The former laboratory director claimed to have mixed cocktails of three banned substances (metenolone, trenbolone and oxandrolone) with alcohol and provided these to dozens of Russian athletes with the intention of helping them cheat.

Rodchenkov also detailed how anti-doping agents and members of Russia’s intelligence service, the FSB, conspired to replace dirty samples with clean urine, passing bottles through a hole in the wall of a specially-created ‘shadow laboratory’.

Alexander Zubkov, winner of two bobsleigh golds at the Sochi Games; Alexander Legkov, who won gold and silver in cross-country skiing events and Alexander Tretiakov, who claimed gold in the skeleton competition were each named among the athletes who benefited from Rodchenkov’s assistance.

No Russian athletes were caught doping at Sochi and the country topped the final medals table with a total of 33, five more than the second-placed United States. Rodchenkov claims that as many as 100 dirty samples were removed.

The International Olympic Committee (IOC) has labelled the allegations "very detailed and very worrying" and called on the World Anti-Doping Agency (Wada) to launch an immediate investigation.

Russia’s minister of sport Vitaly Mutko, however, has dismissed the allegations, claiming them to be “a continuation of the information attack on Russian sport”.

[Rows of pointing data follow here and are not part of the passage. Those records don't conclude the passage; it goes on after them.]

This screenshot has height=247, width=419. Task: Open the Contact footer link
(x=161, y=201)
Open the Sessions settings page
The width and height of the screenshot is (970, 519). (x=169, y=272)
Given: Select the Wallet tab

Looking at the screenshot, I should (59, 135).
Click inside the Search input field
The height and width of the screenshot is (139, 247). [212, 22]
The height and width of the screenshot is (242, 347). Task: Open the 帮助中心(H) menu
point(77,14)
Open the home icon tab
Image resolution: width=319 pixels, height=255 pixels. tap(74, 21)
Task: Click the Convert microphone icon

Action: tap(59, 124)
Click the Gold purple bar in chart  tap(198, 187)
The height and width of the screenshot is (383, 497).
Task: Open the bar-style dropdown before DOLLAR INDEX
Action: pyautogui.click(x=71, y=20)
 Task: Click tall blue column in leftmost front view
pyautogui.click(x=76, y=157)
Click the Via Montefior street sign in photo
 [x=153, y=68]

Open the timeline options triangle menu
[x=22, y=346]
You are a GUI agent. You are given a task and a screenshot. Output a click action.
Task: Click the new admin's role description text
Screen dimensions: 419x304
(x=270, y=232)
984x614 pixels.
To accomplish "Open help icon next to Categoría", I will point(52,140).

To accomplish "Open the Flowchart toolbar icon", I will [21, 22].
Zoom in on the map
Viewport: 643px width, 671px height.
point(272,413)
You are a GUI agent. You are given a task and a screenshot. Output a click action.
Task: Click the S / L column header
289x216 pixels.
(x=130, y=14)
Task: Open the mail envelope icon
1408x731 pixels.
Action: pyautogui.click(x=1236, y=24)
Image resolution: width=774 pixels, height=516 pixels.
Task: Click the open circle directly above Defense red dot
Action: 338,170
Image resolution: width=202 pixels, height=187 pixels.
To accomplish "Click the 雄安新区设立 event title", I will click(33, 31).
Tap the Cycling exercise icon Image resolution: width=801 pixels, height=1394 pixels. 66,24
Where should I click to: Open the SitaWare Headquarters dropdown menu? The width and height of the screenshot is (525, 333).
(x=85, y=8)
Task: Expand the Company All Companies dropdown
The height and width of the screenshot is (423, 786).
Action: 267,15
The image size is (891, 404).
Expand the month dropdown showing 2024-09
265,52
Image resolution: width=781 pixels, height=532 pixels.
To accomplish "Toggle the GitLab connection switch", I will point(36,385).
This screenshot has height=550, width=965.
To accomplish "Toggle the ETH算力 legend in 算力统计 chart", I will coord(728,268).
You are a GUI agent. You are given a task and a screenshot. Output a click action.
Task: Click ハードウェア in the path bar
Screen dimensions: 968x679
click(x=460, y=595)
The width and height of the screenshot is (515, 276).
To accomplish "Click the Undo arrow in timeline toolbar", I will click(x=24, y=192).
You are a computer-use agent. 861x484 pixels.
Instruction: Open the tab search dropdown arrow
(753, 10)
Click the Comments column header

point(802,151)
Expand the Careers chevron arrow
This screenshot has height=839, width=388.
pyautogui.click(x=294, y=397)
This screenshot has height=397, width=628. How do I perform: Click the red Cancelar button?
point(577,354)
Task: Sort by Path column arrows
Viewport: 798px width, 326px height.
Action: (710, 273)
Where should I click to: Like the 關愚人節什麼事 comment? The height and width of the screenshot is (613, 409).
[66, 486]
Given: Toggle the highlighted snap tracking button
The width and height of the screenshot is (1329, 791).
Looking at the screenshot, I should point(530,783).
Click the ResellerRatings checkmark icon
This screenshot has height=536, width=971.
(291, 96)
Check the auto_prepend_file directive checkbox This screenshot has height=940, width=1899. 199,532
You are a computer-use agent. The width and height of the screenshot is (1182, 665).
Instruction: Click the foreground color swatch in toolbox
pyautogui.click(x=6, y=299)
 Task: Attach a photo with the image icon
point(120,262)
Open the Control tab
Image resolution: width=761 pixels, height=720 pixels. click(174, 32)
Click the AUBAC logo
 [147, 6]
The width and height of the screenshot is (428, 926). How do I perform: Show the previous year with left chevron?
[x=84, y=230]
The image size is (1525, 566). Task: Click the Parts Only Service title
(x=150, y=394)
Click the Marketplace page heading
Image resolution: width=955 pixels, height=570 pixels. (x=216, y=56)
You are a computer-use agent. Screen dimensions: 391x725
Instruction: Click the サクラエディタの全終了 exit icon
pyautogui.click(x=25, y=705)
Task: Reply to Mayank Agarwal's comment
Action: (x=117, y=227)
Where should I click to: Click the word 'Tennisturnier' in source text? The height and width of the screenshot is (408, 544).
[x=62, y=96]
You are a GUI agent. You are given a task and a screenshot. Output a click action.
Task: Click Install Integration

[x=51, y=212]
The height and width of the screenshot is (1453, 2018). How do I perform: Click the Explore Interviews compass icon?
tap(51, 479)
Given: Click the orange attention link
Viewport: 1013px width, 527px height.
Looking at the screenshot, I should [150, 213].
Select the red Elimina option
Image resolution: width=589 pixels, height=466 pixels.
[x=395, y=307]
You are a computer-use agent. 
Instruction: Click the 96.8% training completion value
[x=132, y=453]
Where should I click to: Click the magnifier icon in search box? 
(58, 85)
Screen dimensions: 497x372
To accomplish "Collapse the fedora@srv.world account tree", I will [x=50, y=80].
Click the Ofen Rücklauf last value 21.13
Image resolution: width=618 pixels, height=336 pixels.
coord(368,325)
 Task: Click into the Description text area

“The system of organisation of the Olympic Games was completely transparent,” he told news agency Tass. “Everything was under the control of international experts, from the collection of samples to their analysis.”

Among Rodchenkov’s most extraordinary claims is that several weeks prior to the Sochi, a man believed to be an FSB agent presented him with a previously-sealed urine collection bottle that was supposedly tamper-proof, only to then find that it had been opened.

The ‘shadow laboratory’, labelled room 124, was subsequently set up at Sochi’s official testing site. Sealed samples of dirty urine would be passed into room 124, taken away and - within a matter of hours - unlocked, ready to be emptied and filled with clean urine.

Rodchenkov, who became director of Russia’s anti-doping laboratory in 2005, was forced to resign from his position by officials last November upon the publication of Wada’s report into ‘state-sponsored doping’ among the country's track and field athletes.

Having fled to Los Angeles in fear of his safety, two of Rodchenkov’s colleagues unexpectedly died in February of this year.

The allegations came as Wada’s board met to review developments in Russia’s anti-doping practices since last November’s damning report, which led to a full and indefinite ban from world athletics.

The International Association of Athletics Federations (IAAF) will meet next month to decide whether the ban will extend into this year’s Summer Olympics in Rio de Janiero.